The reason is that type(name, bases, dict) is not the right way to create class with specified metaclass.
Interpreter actually avoids calling type(name, bases, dict) when in sees __metaclass__ attribute defined and calls mateclass instead of type(name, bases, dict) as it would normally do.
Here is the relevant docs section that explains it:
When the class definition is read, if __ metaclass __ is defined then
the callable assigned to it will be called instead of type().
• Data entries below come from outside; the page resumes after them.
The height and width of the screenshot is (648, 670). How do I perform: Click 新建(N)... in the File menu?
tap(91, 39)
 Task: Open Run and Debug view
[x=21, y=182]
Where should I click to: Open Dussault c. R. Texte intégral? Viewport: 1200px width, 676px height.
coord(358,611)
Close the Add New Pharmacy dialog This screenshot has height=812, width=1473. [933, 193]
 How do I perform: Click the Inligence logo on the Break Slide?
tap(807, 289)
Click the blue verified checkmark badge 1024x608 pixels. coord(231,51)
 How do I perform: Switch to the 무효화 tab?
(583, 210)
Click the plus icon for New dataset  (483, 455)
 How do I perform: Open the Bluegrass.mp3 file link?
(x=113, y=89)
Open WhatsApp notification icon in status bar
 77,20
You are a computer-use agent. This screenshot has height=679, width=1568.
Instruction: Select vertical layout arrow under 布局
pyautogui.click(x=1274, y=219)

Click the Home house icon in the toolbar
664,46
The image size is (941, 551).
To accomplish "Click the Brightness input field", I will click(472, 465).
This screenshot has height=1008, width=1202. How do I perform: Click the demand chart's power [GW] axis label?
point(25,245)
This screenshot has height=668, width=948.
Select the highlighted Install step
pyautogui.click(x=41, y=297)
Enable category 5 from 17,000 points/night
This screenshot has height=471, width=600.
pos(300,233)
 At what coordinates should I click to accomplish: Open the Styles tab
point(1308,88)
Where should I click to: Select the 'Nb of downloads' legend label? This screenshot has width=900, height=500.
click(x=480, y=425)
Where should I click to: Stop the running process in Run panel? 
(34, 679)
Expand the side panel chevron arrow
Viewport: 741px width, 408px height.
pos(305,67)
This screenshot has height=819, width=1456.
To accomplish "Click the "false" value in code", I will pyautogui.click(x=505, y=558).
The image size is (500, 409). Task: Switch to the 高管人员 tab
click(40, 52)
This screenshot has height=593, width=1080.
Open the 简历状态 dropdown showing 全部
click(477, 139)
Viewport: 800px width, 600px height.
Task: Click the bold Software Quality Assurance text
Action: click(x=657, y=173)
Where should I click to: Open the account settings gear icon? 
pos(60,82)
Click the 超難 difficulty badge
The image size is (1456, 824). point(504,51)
This
allows classes or functions to be written which monitor or alter the
class creation process [...]
If you modify your code like this:
class MetaA(type):
def __new__(cls, name, bases, attrs):
print "MetaA"
return super(MetaA, cls).__new__(cls, name, bases, attrs)
class A(object):
__metaclass__ = MetaA
class MetaB(MetaA):
def __new__(cls, name, bases, attrs):
print "MetaB"
return super(MetaB, cls).__new__(cls, name, bases, attrs)
class B(A):
__metaclass__ = MetaB
... then you'll get the expected output:
MetaA
MetaB
MetaA
(first line printed when creating class A, second and third when creating class B)
UPDATE: The question assumed dynamic creation of the class B, so I'll extend my answer.
To construct the class B with metacalss dynamically you should do the same thing as interpreter does, i.e. construct class with metaclass in __metaclass__ instad of type(name, bases, dict).
Like this:
B = MetaB('B', (A, ), {'__metaclass__': MetaB})